Anal sysadmins may also wish to forbid or lock-out actions on lower user levels. Thus XML attributes might dictate that a user can't change a value set by a higher sysadmin, or the higher sysadmin can set a minimum or maximum on numeric values, or a regexp for textual values.

The library that allows fetching of configuration will allow more than just querying the value for a given field. It might return the entire stack of values, and indicate who set each one and approximately when in time or in version history. Most programs would not get into this but those that wanted to, could.

Design notes

This system will be used by all sorts of programs, possibly even the kernel itself for kernel config. As such, it has to use a static database, not a database system like mySQL that needs a running process to be used. Of course, the power of the database systems is considerable, so the tools could also be built to use a static on-disk database until the real database comes online, and reflect any changes made in one into the other. Many people don't run a database, nor should they have to in small embedded systems, so this must not be depended on.

Writing

It is good if programs can write to their own config. However, due to the static file requirements, the master database must be read-only except to the program that rebuilds it from other config files. (Also, this program must not lock the database for more than a very short time to write it.)
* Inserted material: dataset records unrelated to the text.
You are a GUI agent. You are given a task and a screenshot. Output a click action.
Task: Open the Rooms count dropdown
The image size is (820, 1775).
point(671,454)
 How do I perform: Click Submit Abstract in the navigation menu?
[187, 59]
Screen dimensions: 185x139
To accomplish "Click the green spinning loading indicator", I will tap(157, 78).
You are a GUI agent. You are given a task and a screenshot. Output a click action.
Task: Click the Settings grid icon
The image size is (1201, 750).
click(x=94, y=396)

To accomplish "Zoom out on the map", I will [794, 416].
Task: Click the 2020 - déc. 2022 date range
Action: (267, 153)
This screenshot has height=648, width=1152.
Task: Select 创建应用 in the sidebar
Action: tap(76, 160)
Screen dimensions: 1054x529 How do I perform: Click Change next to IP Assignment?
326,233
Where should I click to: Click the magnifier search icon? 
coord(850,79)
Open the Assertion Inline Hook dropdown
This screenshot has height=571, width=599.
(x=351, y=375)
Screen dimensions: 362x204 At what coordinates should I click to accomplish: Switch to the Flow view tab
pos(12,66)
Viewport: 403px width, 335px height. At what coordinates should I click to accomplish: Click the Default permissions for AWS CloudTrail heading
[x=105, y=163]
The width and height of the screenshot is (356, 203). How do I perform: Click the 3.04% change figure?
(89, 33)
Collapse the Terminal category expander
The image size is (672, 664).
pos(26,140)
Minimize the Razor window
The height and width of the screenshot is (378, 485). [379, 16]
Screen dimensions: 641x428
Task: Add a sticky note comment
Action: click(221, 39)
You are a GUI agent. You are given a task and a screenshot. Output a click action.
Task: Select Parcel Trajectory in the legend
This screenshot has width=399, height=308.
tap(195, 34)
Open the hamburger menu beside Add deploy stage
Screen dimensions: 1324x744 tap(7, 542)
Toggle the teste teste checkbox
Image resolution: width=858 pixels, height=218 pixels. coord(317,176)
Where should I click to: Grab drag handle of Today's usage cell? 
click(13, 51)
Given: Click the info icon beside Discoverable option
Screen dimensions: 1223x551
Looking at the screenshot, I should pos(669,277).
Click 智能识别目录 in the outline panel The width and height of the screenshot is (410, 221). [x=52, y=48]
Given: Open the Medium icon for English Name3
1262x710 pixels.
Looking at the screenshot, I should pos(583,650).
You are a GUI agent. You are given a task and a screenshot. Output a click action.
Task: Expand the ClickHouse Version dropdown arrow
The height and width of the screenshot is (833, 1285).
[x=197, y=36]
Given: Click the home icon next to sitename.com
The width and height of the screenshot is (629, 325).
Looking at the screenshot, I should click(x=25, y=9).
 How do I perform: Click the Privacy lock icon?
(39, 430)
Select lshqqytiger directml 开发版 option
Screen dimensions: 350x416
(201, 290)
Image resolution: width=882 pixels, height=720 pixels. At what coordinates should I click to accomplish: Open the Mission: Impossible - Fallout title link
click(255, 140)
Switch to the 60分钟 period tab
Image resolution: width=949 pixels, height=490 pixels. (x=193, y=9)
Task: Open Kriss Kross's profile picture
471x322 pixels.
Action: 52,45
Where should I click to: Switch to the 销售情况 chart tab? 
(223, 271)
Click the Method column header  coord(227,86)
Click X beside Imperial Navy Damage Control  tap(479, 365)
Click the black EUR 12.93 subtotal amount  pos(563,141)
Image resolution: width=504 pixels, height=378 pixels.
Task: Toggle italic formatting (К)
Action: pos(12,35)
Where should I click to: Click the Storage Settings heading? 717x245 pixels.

One option would be to make the read-only database only be a list of other databases, which belong to programs that can be trusted to read and write to them.

Alternately, the master database can contain all sorts of data, and included in that can be a file, database or directory for data to be written by the program. However, the program should also follow the whofig rules in writing out data, based on who it is being written out for. In particular if a program has its own configuration user interface, it should know who is doing the configuring and write out the info in a space belonging to that party.

Some programs won't know about this, but admins could set an environment variable when they want to do config that is not per-user or per-machine.

Predefined spaces

Here are some drafts on Whofig File Structure and how the new file tree might be organized.

What's Needed

This is just a draft of an idea for what's needed to make a dramatic change in how easy sysadmin and upgrading are. I am coding other things, but if you are interested in helping with this, let me know.

Here's a list of partial steps on the way to whofig.

The key things needed though are a finalized structure and tools to build the master configuration database once people start using the structure, and then packages that use that database to get their config.

Other Thoughts

There are other projects delving into easing the configuration and sysadmin problems. One that also values the idea of treating the changes to a system like a unit that can be isolated is Arusha.

A venerated tool for applying changes as scripts to many machines is CFengine.

Some new thinking in another direction on managing configuration files can be found from Matthew Arnison.